Research the market when setting your expectations. Once you arrive at market data, it is important to understand how companies use it. If you take market statistics as a reference, consider that companies will try to make offers below the 50 percentile to guarantee a room for growth and development. The area above that percentile is reserved for compensating performance and experience at the corresponding level. If you can negotiate above the 50 percentile be cautious of the limitations that come with that. You might be staring at a few years with below average salary increases.
This becomes a non-issue if you are at market, but if you are under the market it will force a question: Why are you below market? In many cases, there is a valid reason. However, beware of how you present your case. Companies will know about other companies more that you might expect. Company names in your resume and your current salary will hint to what your performance has been. Question marks will fly if you have been with a well-recognized organization for the past few years, and your salary is below market. Regardless of how well the interview process goes and how good an organization may be when evaluating potential employees there is never a guarantee that a new hire will perform as expected. So if you are below market do not expect an immediate significant increase to bring you to market level. Companies will typically provide an increase to bring you on board, but it will be up to you to bring yourself to market level by performing. Worry about positioning yourself in an organization that will FACILITATE getting back to the market level within a certain amount of time. Avoid trying to find a sponsor that will immediately take you there because they feel for you and believe your story.
It is also important to consider that most companies understand that money is important, but they will seek a candidate’s decision based on the challenge, expected career path and professional development. Many hiring managers are suspicious of candidates seeking a job for an immediate boost in pay. For that reason, most organizations will shy away from providing sharp increases when presenting an offer. The average increase, assuming that the increase does no put you outside the hiring company’s range for the position, is between 15-35%. The higher the salary, the lower the percentage tends to be. In very few instances do we see organizations that are willing to increase an executive’s salary by more than 25% when they bring them on board. So once again, worry about positioning yourself in an organization that will provide a level of responsibility, training and experience that will allow you to increase your maket value progressively and consequently your salary. Chase responsibility and experience that can be marketed and the money will come.

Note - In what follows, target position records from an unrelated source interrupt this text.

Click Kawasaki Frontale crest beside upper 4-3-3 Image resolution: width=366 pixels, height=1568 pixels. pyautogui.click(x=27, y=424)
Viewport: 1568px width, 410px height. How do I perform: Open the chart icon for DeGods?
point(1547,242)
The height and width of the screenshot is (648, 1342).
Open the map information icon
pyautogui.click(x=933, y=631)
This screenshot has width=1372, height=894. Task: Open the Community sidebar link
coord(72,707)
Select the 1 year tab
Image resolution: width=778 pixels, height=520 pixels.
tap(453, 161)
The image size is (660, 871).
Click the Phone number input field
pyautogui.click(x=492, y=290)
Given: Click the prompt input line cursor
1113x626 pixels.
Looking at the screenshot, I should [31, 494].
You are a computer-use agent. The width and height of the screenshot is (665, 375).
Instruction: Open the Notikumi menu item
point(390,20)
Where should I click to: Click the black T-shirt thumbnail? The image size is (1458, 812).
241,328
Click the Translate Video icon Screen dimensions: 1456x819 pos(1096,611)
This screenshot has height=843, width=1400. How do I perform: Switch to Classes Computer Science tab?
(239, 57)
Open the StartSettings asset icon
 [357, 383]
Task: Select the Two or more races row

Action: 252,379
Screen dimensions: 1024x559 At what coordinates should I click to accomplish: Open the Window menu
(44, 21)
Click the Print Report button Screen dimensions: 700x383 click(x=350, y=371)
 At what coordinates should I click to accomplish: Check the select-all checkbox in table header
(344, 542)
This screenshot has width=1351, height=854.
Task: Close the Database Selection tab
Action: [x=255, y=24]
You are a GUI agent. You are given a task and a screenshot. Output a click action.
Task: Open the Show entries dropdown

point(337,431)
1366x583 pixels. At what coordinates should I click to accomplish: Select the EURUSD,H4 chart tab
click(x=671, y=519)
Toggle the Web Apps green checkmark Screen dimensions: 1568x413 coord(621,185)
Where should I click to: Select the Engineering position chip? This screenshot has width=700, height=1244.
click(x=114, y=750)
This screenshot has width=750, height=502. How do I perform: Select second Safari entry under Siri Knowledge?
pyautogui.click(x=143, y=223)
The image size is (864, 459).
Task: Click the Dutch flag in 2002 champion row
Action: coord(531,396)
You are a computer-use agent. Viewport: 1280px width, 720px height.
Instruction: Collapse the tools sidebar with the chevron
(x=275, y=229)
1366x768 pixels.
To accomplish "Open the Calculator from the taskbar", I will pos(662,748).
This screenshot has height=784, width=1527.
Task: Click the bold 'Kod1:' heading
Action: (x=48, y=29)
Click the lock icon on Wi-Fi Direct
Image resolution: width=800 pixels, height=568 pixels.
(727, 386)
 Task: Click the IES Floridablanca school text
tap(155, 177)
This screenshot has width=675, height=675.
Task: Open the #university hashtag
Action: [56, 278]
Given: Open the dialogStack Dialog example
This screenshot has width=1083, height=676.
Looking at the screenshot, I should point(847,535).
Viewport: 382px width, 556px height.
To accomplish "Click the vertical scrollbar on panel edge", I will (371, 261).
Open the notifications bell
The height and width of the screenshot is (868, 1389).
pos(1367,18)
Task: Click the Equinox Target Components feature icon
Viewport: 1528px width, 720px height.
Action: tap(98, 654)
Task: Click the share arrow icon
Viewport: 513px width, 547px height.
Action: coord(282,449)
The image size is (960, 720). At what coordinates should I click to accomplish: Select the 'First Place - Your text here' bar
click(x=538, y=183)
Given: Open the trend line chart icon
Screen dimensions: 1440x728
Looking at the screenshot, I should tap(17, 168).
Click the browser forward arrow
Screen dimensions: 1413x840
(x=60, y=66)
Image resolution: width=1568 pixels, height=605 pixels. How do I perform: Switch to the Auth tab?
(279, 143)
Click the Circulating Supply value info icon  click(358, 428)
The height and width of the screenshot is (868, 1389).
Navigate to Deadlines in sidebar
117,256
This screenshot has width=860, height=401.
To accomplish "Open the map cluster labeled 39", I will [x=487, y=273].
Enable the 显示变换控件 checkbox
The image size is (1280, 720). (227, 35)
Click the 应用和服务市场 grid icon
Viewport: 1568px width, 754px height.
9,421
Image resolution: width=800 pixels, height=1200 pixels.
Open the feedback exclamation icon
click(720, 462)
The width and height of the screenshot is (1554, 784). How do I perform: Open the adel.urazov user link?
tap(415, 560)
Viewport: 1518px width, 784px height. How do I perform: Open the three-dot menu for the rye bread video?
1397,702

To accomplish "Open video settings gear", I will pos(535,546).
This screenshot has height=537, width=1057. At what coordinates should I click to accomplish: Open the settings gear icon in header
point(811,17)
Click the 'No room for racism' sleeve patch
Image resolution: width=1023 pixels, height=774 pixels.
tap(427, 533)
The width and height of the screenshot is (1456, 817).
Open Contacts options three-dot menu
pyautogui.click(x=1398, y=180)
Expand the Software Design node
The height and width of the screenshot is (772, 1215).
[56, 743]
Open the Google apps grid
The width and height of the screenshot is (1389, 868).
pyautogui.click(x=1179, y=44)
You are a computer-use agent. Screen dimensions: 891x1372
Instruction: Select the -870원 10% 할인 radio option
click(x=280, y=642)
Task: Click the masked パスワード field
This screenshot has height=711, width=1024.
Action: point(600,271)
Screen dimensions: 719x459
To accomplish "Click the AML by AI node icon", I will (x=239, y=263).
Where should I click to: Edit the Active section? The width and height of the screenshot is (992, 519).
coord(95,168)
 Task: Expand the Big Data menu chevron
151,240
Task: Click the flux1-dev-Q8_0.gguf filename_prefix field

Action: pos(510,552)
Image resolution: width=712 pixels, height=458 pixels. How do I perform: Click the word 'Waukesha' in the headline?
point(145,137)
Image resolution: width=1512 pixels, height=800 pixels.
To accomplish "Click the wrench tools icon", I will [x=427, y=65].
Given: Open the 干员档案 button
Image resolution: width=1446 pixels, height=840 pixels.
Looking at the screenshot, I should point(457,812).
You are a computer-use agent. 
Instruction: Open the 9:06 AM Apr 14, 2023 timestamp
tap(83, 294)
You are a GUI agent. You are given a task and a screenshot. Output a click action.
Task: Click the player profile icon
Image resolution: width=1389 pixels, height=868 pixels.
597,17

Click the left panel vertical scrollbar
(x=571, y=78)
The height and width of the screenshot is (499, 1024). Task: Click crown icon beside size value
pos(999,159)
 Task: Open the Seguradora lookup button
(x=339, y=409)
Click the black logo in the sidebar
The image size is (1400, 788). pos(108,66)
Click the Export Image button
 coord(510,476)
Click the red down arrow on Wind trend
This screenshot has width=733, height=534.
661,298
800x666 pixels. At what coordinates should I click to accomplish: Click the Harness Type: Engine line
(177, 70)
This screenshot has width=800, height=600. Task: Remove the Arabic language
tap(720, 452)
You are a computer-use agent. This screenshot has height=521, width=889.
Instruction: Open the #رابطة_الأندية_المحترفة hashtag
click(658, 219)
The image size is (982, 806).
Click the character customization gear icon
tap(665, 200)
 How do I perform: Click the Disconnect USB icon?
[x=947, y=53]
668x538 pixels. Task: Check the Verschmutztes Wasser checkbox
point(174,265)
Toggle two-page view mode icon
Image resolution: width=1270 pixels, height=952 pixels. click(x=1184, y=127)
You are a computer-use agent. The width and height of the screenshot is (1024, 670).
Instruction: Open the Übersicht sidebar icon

You would think that the pay structure in most companies would match current market data. Unfortunately, it is not always the case and not because organizations would not want it that way. External events can change the market quick and create temporary spikes based on talent demand. Many organizations will be disciplined and not react to those changes. When we see a mismatch, it is typically a temporary supply and demand issue for specific industries and disciplines. In most instances, companies will be willing to take more time to fill a job opening and even lose a few employees to a hot job market to not turn their cost structure upside down or generate disgruntled employees. They are aware of the consequences of increasing the salary range for specific positions while keeping other similar ones the same.